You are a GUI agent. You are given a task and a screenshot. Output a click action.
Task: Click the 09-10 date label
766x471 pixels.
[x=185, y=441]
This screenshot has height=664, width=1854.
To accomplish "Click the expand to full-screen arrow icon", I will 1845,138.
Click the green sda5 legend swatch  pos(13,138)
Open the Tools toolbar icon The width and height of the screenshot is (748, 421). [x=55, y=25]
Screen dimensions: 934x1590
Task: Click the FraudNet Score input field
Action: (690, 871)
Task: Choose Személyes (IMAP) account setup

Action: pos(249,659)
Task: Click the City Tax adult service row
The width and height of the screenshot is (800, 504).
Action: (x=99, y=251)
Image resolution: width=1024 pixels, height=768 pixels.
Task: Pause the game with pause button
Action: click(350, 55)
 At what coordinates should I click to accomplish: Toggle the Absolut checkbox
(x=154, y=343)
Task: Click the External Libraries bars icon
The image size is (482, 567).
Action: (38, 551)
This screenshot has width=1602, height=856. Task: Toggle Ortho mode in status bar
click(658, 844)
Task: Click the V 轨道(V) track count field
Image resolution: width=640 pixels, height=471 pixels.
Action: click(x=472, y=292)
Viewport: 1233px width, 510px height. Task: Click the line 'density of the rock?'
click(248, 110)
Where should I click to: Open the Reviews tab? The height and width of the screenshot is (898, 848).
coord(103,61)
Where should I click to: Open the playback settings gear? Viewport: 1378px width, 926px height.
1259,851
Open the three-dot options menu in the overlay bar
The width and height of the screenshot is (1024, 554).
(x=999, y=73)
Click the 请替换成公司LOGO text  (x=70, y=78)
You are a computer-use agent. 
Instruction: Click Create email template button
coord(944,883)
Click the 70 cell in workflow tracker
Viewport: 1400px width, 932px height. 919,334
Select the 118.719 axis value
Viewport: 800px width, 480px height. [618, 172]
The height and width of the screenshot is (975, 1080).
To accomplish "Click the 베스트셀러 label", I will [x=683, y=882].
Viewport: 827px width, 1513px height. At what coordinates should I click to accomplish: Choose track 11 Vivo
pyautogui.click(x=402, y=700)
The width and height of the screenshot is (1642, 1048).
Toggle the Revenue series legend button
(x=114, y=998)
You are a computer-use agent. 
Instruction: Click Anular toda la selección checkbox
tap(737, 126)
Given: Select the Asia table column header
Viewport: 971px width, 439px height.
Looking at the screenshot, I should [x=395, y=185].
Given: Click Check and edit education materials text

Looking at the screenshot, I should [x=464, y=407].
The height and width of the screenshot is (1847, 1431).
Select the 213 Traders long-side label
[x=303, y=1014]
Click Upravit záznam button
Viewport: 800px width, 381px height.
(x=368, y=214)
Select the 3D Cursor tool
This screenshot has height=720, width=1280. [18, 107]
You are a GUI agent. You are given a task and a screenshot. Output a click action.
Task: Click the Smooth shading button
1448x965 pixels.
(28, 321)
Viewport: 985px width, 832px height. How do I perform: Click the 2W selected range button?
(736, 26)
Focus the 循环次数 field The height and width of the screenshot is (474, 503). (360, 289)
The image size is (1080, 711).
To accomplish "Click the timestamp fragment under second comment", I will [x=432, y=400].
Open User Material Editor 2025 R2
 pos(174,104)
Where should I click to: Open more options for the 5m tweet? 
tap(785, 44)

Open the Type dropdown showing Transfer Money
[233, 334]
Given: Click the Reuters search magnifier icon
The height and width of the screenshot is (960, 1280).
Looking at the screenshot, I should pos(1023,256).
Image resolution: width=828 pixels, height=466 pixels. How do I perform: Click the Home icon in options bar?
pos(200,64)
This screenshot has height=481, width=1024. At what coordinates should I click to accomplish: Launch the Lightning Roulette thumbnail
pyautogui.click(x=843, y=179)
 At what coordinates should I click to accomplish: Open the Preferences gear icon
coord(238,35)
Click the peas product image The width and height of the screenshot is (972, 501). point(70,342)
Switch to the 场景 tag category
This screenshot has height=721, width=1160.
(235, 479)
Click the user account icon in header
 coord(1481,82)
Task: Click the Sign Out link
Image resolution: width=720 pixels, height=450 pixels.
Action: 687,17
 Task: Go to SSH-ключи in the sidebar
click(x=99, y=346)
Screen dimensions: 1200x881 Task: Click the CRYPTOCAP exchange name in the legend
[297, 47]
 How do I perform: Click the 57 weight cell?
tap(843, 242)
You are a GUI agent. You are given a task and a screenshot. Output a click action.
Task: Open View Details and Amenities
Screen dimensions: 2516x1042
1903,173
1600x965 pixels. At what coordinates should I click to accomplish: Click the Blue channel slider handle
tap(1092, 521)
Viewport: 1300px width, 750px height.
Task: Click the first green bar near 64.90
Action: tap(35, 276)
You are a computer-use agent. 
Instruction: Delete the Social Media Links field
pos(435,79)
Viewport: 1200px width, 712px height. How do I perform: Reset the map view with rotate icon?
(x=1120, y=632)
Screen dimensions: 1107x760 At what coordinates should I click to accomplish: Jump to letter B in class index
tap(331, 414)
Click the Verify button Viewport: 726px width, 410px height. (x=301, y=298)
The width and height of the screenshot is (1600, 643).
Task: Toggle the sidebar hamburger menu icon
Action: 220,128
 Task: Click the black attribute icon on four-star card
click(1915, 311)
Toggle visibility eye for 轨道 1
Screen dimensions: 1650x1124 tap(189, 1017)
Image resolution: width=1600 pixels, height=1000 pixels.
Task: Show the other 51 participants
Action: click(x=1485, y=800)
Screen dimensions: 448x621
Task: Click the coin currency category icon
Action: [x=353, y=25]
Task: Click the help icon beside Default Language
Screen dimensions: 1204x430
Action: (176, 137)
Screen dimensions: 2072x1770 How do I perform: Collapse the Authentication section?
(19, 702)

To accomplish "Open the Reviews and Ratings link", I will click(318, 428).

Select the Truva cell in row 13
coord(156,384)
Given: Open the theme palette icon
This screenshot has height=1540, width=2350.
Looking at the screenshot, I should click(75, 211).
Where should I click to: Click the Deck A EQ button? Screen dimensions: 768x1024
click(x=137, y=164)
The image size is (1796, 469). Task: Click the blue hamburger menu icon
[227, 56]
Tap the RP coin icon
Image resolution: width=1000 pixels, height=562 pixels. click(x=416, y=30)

- **Exercise**: Only the lines from the first line of the records through the line with "Click the green" should be reproduced, exactly and with nothing added.

- **Answer to the problem**:
You are a GUI agent. You are given a task and a screenshot. Output a click action.
Task: Click the 09-10 date label
766x471 pixels.
[x=185, y=441]
This screenshot has height=664, width=1854.
To accomplish "Click the expand to full-screen arrow icon", I will 1845,138.
Click the green sda5 legend swatch  pos(13,138)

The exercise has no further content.